When
Lucy Stone, founder of the American Woman Suffrage Association, was born in
1818, her mother is quoted as saying, “Oh
dear! I am sorry it is a girl. A woman’s life is so hard!” Her
mother, as a farmer’s wife, baked and cooked over a wood stove for her family
and washed, scrubbed and drew water from an outside well and
heated it on the stove. She also made cheese and soap, plucked chickens,
dipped candles, wove and dyed cloth, made the clothes, milked the cows, and
cared for her children. Lucy became
a teacher when she was 16, earning her board and one dollar a week. It took her
nine years to save the $75 needed to enter Oberlin College in Ohio, the only
college in the country that offered a degree for females.
Poor
women working in the cotton and woolen mills in 1846, worked 12 to 16 hours
daily.
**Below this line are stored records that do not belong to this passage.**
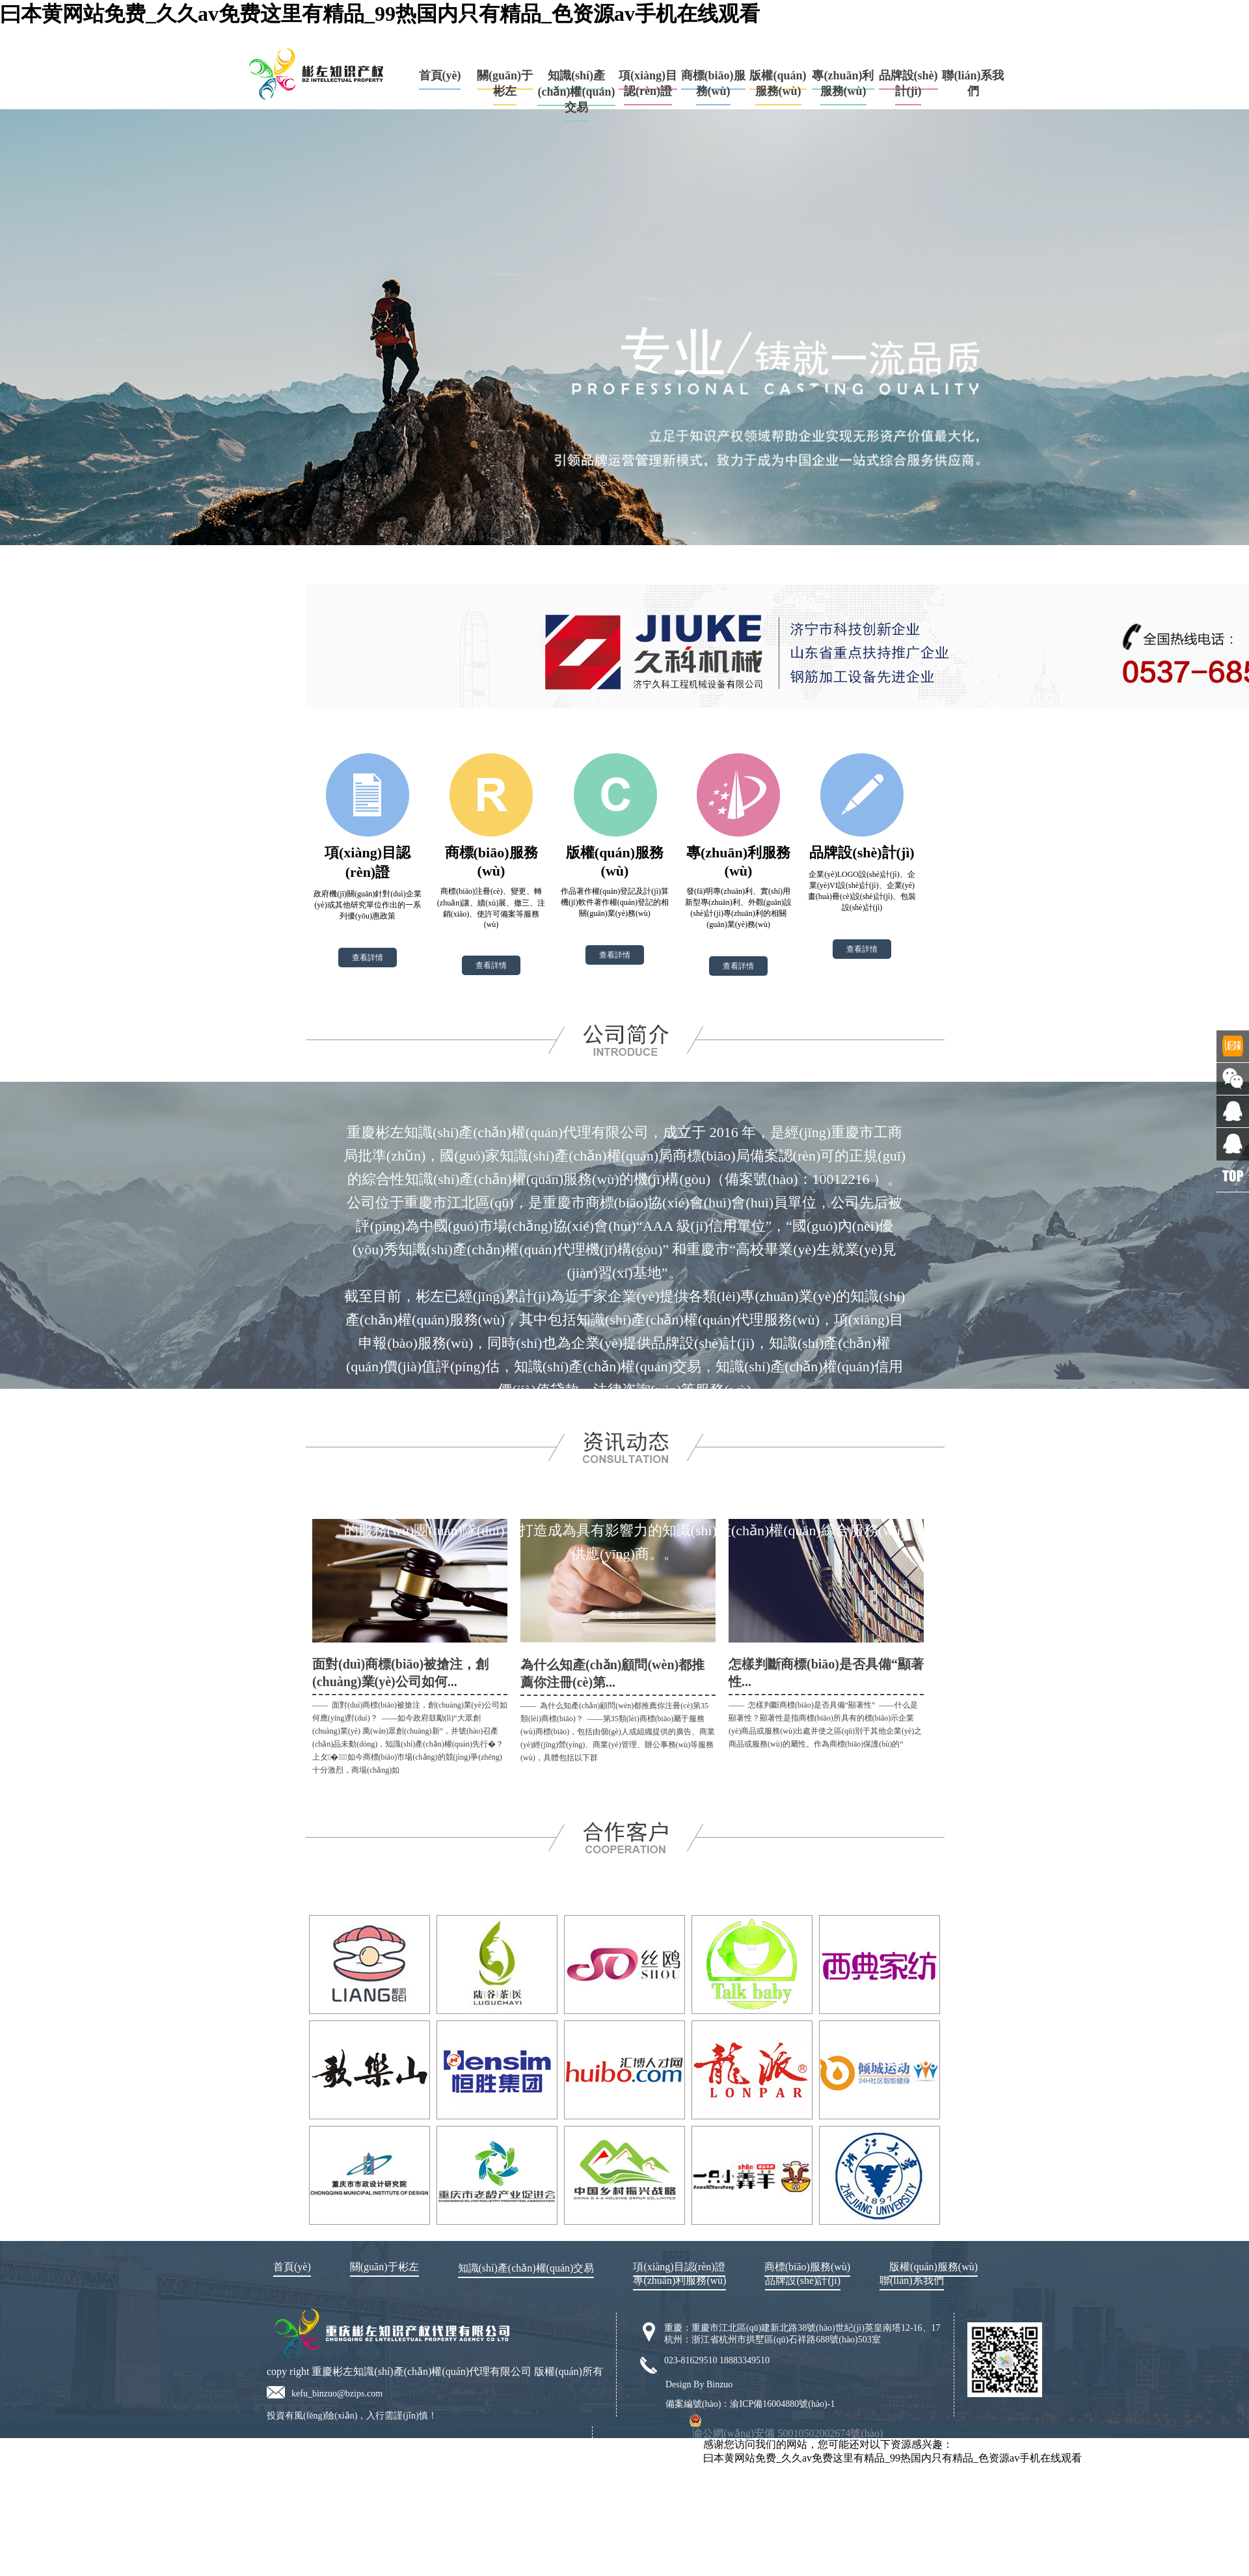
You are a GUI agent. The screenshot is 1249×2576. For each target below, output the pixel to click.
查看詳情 (367, 957)
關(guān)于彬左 (505, 83)
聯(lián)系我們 (912, 2280)
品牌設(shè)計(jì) (908, 83)
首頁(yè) (440, 75)
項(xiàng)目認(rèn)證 (648, 83)
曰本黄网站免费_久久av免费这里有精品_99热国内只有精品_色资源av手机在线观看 (380, 13)
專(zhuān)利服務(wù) (843, 83)
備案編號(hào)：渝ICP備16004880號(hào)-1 (750, 2404)
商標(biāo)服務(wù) (713, 83)
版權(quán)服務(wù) (777, 83)
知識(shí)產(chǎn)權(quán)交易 (576, 91)
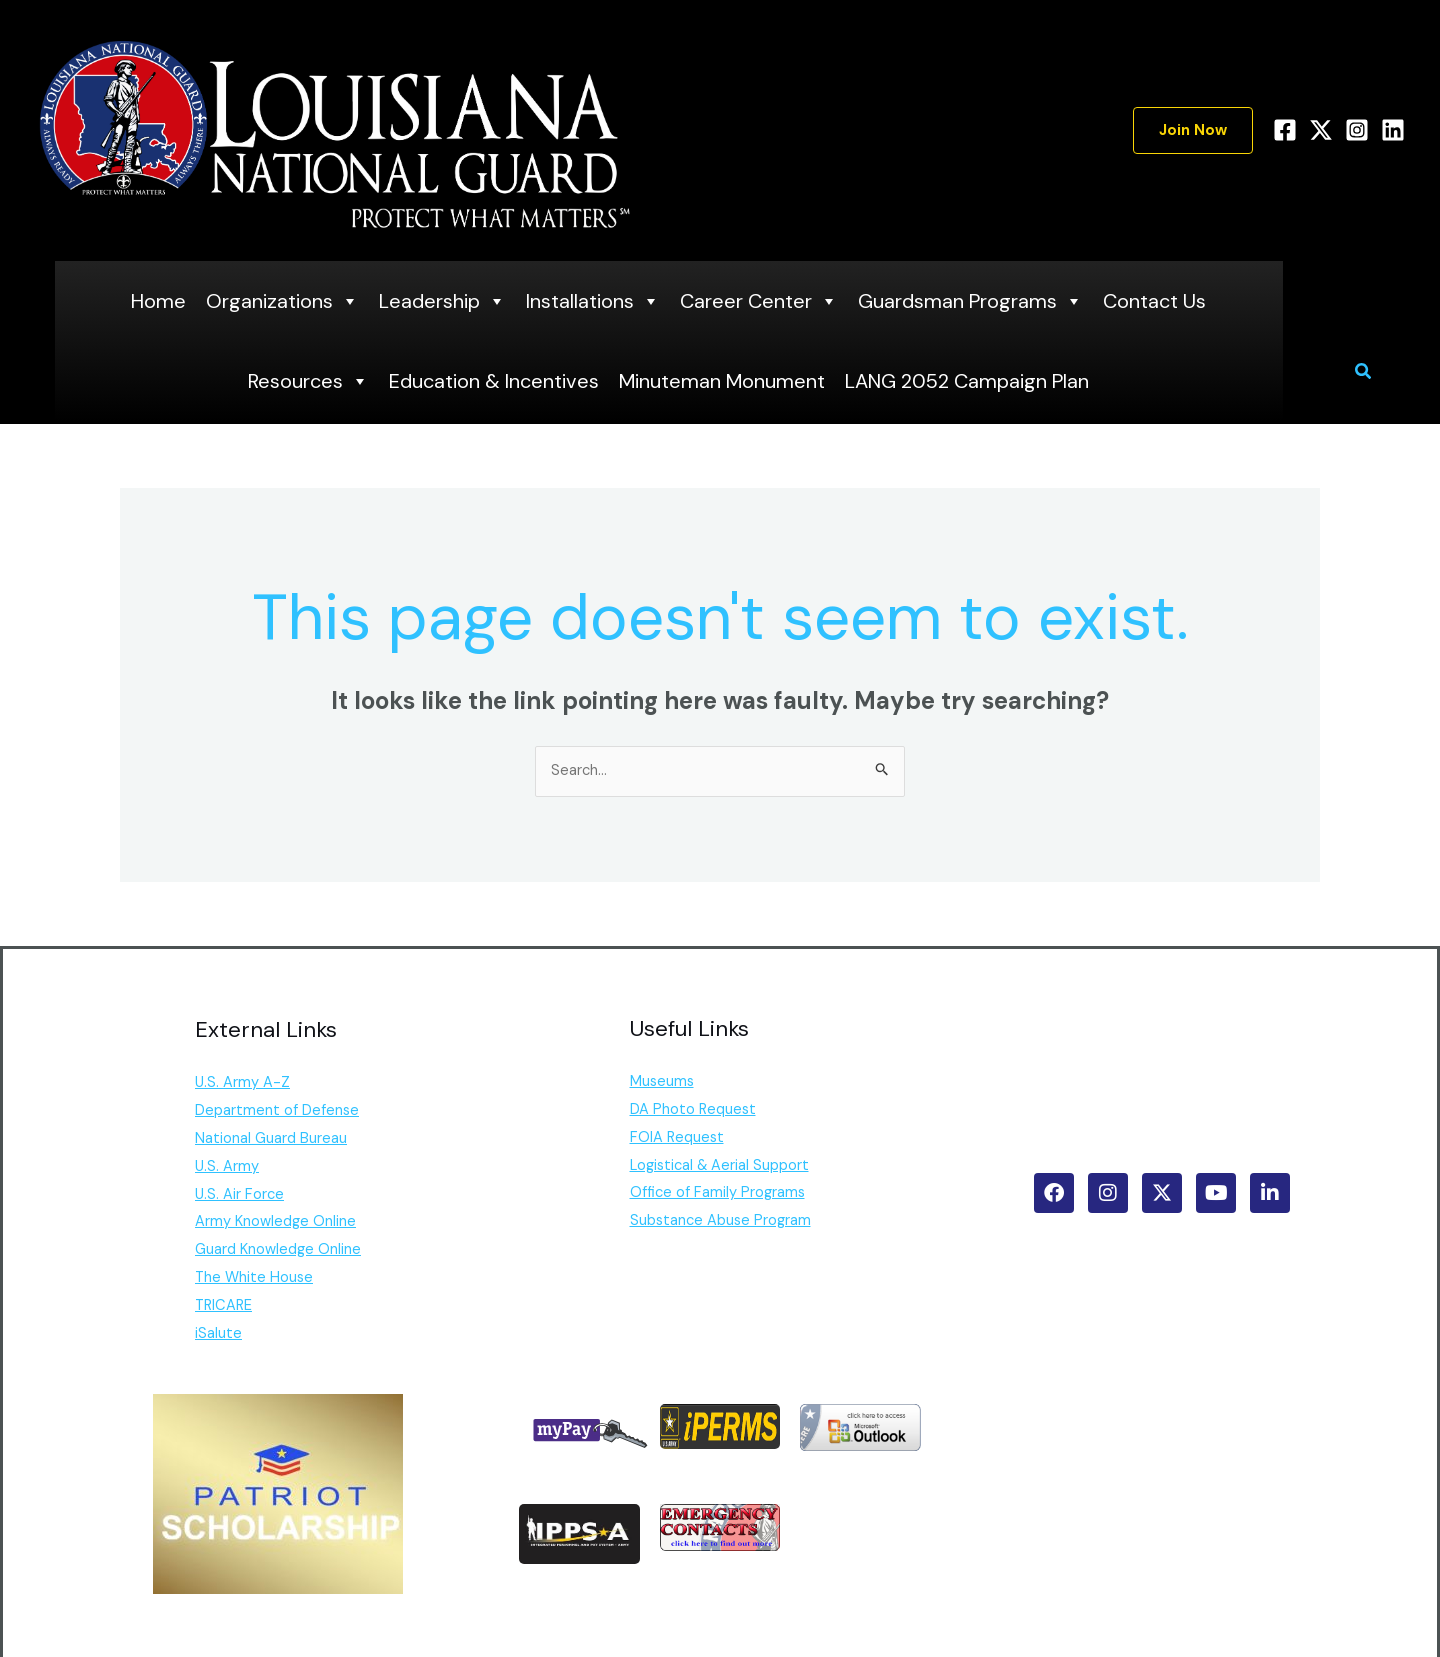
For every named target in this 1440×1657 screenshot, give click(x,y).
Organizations (282, 301)
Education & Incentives (494, 381)
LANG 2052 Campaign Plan (967, 381)
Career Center (759, 301)
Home (158, 301)
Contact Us (1154, 301)
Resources (308, 381)
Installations (593, 301)
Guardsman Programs (970, 301)
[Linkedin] (1393, 130)
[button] (1193, 130)
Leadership (442, 301)
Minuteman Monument (722, 381)
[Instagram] (1357, 130)
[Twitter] (1321, 130)
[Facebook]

Many lived six to a room and
two to a bed in company boarding houses and were paid $2 a week.
Women
were not permitted to give evidence in court, nor, did they have the right to
speak in public before an audience.
When
a woman married, her husband legally owned all she had (including her earnings,
her clothes and jewelry, and her children). If he died, she was entitled to only
a third of her husband’s estate.
“Out
of indignation at the condition of women, the suffrage movement was born. For 70
years it played a leading part in a great struggle to raise womankind to an
equality with men.” (Women’s Rights by Olivia Coolidge.)